Flat file storage schemes improve maintainability and inspectability. They are a way to avoid the database tax, but suffer from lack of portability due to differing formats.
Rather than create separate flat files in markdown or JSON, we can use the published HTML + microformats as its own content store.
First we need an MF2 parser to read semantic objects from the web. This is already being used today to read webmentions. Then we close the loop by rendering the same objects back to HTML, to create a read-write system.
I call this PURR: the parse-update-render-repeat. With PURR, your published HTML becomes the content store. You use the same code to access the whole web: both your content (read-write), and everyone else's (read-only).
Since it's just HTML, your data can be versioned in source control, backed up in the cloud, and copied to a flash drive. Unlike non-HMTL flat files, you can read it offline in a browser.
Another benefit is that microformat correctness is enforced by validation checks (more on this below). You can be more confident that your microformats are compatible with reader apps.
But the killer feature is that it's trivial to import your indieweb site into a PURR system by copying the HTML.
Let's look at how PURR works when updating a post. First we parse a document to an object model. The raw output of MF2 parsers is inconvenient to work with, so an object model or helper library can make this easier. Next we update the model. Maybe we received a webmention, so we add it to the comments.
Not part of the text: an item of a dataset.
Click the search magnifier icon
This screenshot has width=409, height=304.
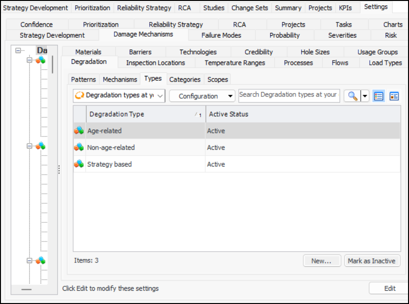[x=352, y=96]
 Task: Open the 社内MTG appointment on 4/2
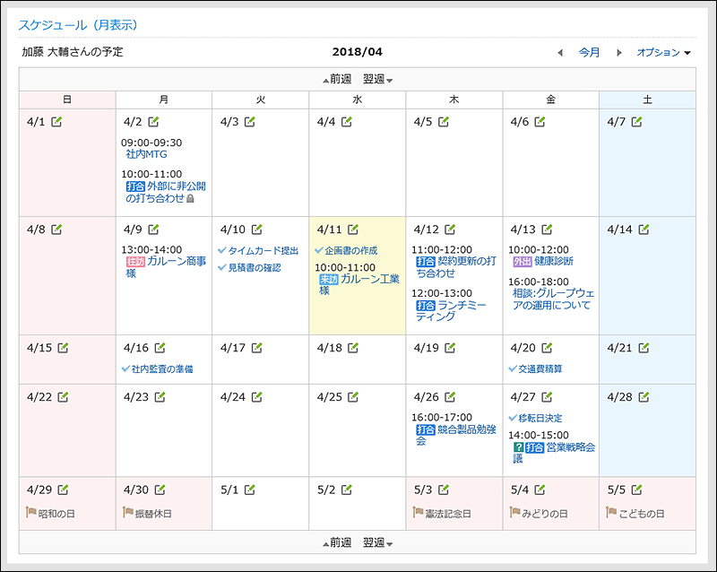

Then we render the object back to HTML using templates.
To publish new content we can skip the parsing stage and jump directly to creating a new object, then render it to HTML.
The site theme is separate from the semantic content, but during rendering it's all baked in to one file. Parsing separates the content from styling again. To update the styling, we can just change the templates, then refresh the system without applying updates to the content.
What happens if you update the site templates but introduce errors in the MF2? We can add a validate function that acts as a safeguard. To validate, instead of publishing the content, we parse it a second time and make sure the original and regenerated objects are identical. It's like having a regression test, but without the effort of creating a test suite.
Importing data into PURR is as trivial as copying the HTML and refreshing the system (similar to updating the template).
I've implemented PURR in two indieweb projects. Both of these hosted my blog over the past two years, and migrating from one to the other was very easy.
Neonblog was written in PHP and designed for a shared hosting environment. It's using the php-mf2 parser and PHP as the template mechanism. I created an object model to simplify the logic. Post permalinks are stored as static content served by Apache.
Skein was written in node.js and designed for hosting on AWS S3. I wanted to try out cloud technologies and learn node.js, so I switched over to Skein a year ago. It uses the microformat-node parser and jade templates. I created a new object model, mf-obj, based on the previous work with Neonblog.
In a future post, I'll go into more detail about Skein and mf-obj.